(Text and item location entries)
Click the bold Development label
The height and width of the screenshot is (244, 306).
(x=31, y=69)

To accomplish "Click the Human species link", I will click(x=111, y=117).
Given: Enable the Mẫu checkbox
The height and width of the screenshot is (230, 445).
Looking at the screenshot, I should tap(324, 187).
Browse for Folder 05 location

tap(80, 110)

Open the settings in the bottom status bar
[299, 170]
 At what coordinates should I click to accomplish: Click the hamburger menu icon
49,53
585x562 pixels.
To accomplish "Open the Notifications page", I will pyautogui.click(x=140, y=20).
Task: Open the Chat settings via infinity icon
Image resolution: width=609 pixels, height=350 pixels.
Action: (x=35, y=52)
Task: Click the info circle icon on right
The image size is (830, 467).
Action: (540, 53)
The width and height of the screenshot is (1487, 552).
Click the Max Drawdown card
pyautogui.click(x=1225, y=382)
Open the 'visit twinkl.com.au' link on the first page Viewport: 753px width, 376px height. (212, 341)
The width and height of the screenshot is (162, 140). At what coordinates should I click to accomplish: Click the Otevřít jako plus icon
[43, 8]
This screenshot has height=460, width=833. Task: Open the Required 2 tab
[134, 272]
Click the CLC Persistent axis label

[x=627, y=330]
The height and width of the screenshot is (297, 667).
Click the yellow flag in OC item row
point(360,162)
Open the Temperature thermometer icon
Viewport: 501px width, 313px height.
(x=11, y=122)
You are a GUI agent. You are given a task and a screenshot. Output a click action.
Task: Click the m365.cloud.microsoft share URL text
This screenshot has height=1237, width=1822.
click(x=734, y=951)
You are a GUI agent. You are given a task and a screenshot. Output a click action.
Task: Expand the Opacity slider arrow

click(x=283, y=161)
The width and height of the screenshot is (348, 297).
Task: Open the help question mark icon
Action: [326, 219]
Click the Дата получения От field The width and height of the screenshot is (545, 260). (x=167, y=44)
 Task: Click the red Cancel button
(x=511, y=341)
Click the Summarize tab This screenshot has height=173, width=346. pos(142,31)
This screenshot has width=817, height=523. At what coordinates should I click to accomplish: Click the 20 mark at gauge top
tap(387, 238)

▶ _WHAT IS ASKED_
Output as a numbered list the lines of the data starting at the first line and ending at the line that contains "tap(80, 110)", leaving out blank lines.

▶ _TASK OUTPUT_
1. Click the bold Development label
2. The height and width of the screenshot is (244, 306).
3. (x=31, y=69)
4. To accomplish "Click the Human species link", I will click(x=111, y=117).
5. Given: Enable the Mẫu checkbox
6. The height and width of the screenshot is (230, 445).
7. Looking at the screenshot, I should tap(324, 187).
8. Browse for Folder 05 location
9. tap(80, 110)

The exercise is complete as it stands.